For the modeling of pump cavitation-caused signals, although it is time-varying, impulsive, and modulated by impeller rotation, the proposed CAM model is capable of reflecting the CSES characteristics of autocorrelation as follows: (1) CSES without cavitation: a family of comb components across the continuous spectrum, in which principal cyclic components (SF, BF, and their harmonics) sparsely distribute along low and middle frequencies, and a smooth carrier occupies high-frequency bands; (2) CSES with incipient cavitation: some high-order harmonics of SF and BF begin to be buried by cavitation-caused noise; (3) CSES with severe cavitation: noise clutters produced are so intensive that most of the harmonic components, even the BF, are buried. Additionally, there is no longer a family of comb components across the continuous spectrum. All these characteristics have been shown in
Figure 1,
Figure 3, and
Figure 8,
Figure 9,
Figure 10,
Figure 11,
Figure 12 and
Figure 13, and validated by real data of pump cavitation vibrations.
For the proposed CNR parameters to feature extraction, informative characteristic frequencies are selected through the combination of WT and PCA results, so that the ensemble
of the indice of characteristic frequencies can be determined from the SES or average CSES. Therefore, the proposed CNR parameters can be calculated adaptively by updating data from different sensors at various flow rates.

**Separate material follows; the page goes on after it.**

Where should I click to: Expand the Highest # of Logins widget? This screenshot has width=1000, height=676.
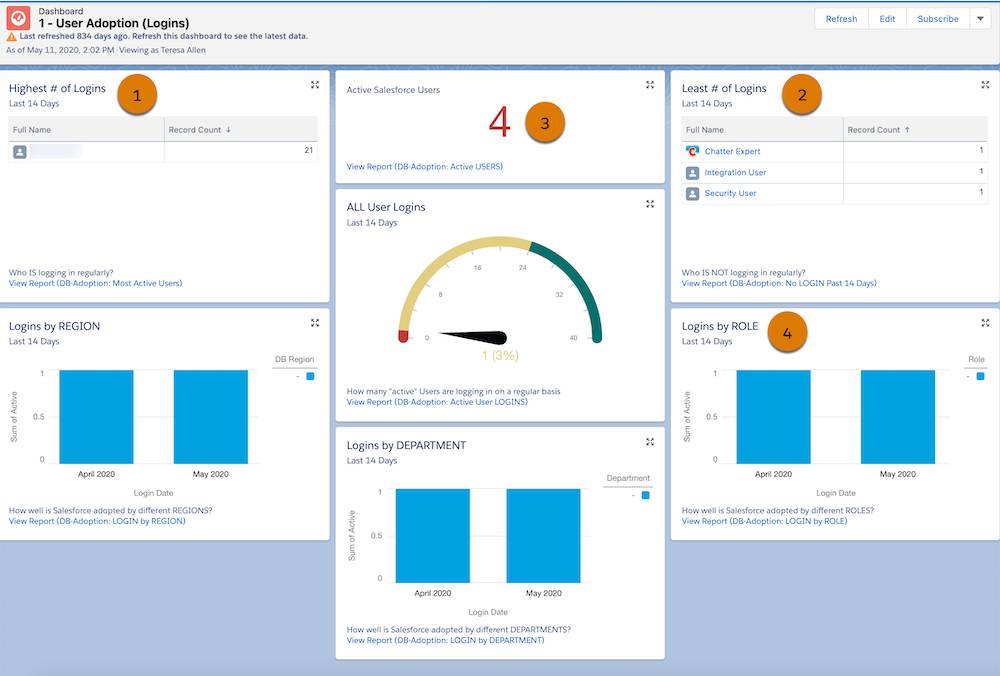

All these features have been validated in
Figure 8,
Figure 9,
Figure 10,
Figure 11,
Figure 12 and
Figure 13.
For the adaptive CNR threshold to be involved in incipient cavitation detection, the CNR values are first obtained from the SES or average CSES spectrum by employing the Autogram method described in
Section 3.1, and the CNR values with a normal status, incipient status, and cavitation status, respectively, are then matched by clustering analysis. Finally, the CNR thresholds are selected according to classified CNR values by maximizing the detection rate of cavitation, as the flowchart in
Figure 4 shows. The detection results are consistent with the incipient cavitation characteristics modeled by the proposed CAM model, and have been validated by various experimental data, as shown in
Figure 15. More importantly, the CFAR detector can regulate the threshold reasonably according to the different probability density functions p(z) of the noise in the SES or average CSES spectrum, as shown in
Figure 5. Moreover, the CFAR threshold is able to be self-updated with different sensor data.
In sum, through various experiments of pump cavitation, our proposal has been confirmed to recognize incipient cavitation through a high detection rate and low false alarm. In future work, the NPSHi curve for pump cavitation diagnosis can be obtained, which is defined as the NPSH curve under incipient cavitation. In this sense, the pump operation following the NPSHi curve can avoid the cavitation problem from the very beginning stage, and greatly extend the pump life-span, as well as largely reduce the maintenance cost in the long run. To improve the robustness of data training, pump cavitation experiments should be carried out in more diverse conditions, so that the statistical distributions of cavitation-caused noise in the average CSES spectrum will be more reliable for a high detection rate. However, due to the danger of pump cavitation under extreme conditions, the proposed Autogram method based on CFAR detection should be improved by Bayesian inference techniques using small datasets.